As I argue in my book, Ruling Minds: Psychology in the British Empire, techniques for managing minds did indeed go global — but the results they yielded fell far short of British imperialists’ most ambitious blueprints. It is important to ask why a field of expertise that gave rise to critical and subversive questions about empire nonetheless continually inspired so much enthusiasm from imperial rulers. Drawing on archives in five continents, I trace how ideas about the mind operated in contexts far removed from the laboratories and consulting rooms where they originated. Like other technologies which appeared to move seamlessly across borders, the tools of psychology made the imperial ambition of global governance seem possible, promising to generate useful knowledge about workers, students, soldiers, rebels, and other colonized groups. But the same techniques also challenged the hierarchies underlying British rule and revealed the frailty of British blueprints for social change overseas. Tracing the history of exchanges between intellectuals and officials makes clear that the combination of science and empire — what Edward Said termed a “logical alliance” — was a tenuous collaboration marked by mistrust and misunderstanding instead.

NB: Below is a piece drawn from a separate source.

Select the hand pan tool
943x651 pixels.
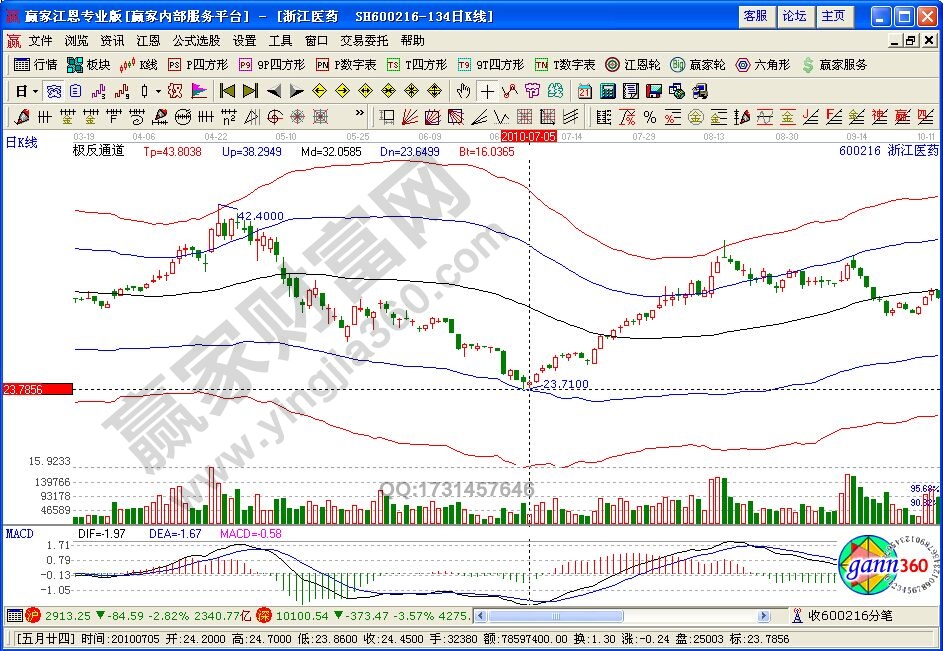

If the human sciences always worked by dividing colonized populations “into manageable parts,” as Said once observed, psychology accomplished this in a very different way than the familiar classifications of race, caste, and tribe. The science of mind unsettled the “categorical knowledge” of difference that always played a central role in British rule, whether by revealing variation within groups through mental testing or universal forces of desire and conflict through psychoanalysis. In some cases, psychology produced new classifications that cut across established boundaries; in other cases, the knowledge it generated could not easily be contained within classificatory schemes of any kind. Close, sometimes intimate, encounters between researcher and subject made generalizations about colonized populations even more difficult to sustain. One of the ironies of the Cambridge University expedition to the Torres Strait islands between Australia and New Guinea in 1898-99 — an event often seen as the foundational event of both psychology and anthropology in Britain — was that the combination of experimental data and personal experiences in the field convinced researchers to abandon many of the evolutionary assumptions that had brought them to the Pacific in the first place. One member of that expedition, W.H.R. Rivers, even ran for Parliament on an anti-colonial platform in 1922, making a provocatively relativistic case in his campaign speeches that Britain’s vaunted civilization was far less rational, just, and praiseworthy than it might seem. Imperial psychology, it turned out, could lead to unexpected and unintended consequences.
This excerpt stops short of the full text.